Shiki chalks up the Fuchico capsule’s success to the fact it is “cheap and Instagram-worthy”.
Fans have been sharing photos of Fuchico on social media, which helped boost its popularity without the company even needing to advertise, he boasted.
“Fuchico was launched just as social media started to be used widely. It fitted with the times.”
Kitan Club, which makes various kinds of capsule toys, saw its sales grow from 800 million yen (B231.83mn) to 1.2 billion yen (B347.09mn) after the launch of the Fuchico series.

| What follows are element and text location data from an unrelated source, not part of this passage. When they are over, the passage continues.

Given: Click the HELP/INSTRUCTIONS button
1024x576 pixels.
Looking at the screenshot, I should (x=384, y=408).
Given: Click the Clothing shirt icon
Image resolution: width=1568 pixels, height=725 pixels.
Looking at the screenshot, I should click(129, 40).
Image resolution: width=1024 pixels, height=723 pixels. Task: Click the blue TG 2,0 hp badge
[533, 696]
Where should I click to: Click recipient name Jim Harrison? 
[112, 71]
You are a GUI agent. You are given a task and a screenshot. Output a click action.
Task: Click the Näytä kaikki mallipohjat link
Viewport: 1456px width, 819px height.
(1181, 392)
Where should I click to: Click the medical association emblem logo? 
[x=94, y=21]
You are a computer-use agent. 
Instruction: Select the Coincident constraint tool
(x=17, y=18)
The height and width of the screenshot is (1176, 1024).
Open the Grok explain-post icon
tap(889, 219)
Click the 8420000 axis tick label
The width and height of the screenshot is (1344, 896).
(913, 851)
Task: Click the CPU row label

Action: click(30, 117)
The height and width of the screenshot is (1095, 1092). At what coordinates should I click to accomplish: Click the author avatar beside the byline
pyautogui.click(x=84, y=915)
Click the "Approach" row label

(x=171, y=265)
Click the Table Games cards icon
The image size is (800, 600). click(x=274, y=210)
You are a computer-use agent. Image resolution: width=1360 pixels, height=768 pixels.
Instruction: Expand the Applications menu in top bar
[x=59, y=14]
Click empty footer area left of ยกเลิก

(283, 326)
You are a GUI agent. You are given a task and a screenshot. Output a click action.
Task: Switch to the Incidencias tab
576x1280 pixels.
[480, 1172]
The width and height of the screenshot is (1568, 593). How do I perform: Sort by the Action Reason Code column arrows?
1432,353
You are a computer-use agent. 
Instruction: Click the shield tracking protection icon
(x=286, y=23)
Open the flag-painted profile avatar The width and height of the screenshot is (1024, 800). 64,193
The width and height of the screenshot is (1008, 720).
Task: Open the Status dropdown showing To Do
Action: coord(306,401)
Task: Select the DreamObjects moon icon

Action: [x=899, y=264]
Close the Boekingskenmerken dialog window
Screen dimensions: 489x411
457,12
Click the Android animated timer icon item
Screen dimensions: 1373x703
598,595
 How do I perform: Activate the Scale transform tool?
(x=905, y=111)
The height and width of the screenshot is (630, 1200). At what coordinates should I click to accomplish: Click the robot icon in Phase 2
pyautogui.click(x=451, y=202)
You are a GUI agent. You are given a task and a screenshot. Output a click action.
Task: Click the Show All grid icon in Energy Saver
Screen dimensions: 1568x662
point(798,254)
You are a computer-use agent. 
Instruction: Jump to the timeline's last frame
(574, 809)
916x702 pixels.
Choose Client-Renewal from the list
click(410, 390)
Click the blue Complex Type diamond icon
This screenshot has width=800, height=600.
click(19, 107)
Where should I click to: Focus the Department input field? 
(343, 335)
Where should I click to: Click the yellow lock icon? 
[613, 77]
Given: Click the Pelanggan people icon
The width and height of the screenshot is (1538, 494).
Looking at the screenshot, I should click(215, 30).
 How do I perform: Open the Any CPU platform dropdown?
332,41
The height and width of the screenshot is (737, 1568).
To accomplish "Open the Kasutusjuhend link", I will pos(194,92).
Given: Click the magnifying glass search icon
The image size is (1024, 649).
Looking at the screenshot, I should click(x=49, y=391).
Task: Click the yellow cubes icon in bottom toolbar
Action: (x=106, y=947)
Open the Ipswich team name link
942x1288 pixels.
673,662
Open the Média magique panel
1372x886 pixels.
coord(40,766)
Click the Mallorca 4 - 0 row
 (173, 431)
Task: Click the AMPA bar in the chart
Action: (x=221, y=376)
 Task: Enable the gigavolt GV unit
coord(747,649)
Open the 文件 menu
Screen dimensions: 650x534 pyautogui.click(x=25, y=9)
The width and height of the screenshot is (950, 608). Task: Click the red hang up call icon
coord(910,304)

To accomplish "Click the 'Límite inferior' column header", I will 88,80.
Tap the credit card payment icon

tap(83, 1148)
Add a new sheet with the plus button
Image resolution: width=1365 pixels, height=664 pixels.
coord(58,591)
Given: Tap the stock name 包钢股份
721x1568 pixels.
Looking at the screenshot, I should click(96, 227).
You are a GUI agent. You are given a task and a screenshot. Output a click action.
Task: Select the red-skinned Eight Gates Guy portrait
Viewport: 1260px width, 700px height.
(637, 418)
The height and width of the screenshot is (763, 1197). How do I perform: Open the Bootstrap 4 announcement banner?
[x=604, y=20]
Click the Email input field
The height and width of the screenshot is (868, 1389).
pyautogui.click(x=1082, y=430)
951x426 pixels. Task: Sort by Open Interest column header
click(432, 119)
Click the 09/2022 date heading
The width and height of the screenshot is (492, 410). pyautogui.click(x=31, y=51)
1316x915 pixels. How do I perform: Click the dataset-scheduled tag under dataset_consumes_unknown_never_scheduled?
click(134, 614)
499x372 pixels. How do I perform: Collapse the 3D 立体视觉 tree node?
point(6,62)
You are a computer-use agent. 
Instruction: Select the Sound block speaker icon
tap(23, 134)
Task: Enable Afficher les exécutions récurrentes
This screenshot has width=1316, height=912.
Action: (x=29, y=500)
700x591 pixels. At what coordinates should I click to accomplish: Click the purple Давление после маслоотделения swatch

The capsule toy became so popular that the company was asked to create a pop-up shop at the cult Paris concept store Colette and to hold an exhibition in Taiwan.
Now many manufacturers are making capsule toys to appeal to adult consumers, helping to expand the market to around 100 new items each month.
Manufacturer Bandai, which occupies around 70% of the capsule toy market, said the products sell well because they are expertly made and they come in huge varieties.
When Bandai began making capsule toys exactly 40 years ago in 1977, the majority of them were cheap, sold mostly at 20 yen (B4.78), and were of poor quality, general manager Toshikazu Saita said.
“A wide variety of quality products are available at only 200 or 300 yen (B57.85 or B86.77). I think that’s a reason why they’re so popular now,” said Saita.
He said the quality of the products was down to specialists who “hand-carve prototypes by paying attention to angles and colours”.
“The attention to detail is very Japanese,” he said.
But to keep costs down, the actual toys are manufactured in China using the Japanese design as a prototype.
Shiki of Kitan Club agreed that attention to detail was what set Japanese capsule toys apart.
“For example, Fuchico’s knees and elbows are slightly sprayed with red paint to make them look real,” he explained.
“This adds one extra step but we feel we have to do this” even if it adds to the cost, he added.
It certainly appeals to Nana Sakuma, 26, who snapped up four capsule toys in the shape of Japanese food stalls from machines in the Akihabara store.
She said, “I’m really happy to find toys that are so real. When I see real things turned into miniatures, I find them irresistibly cute. I cannot help but buy them.”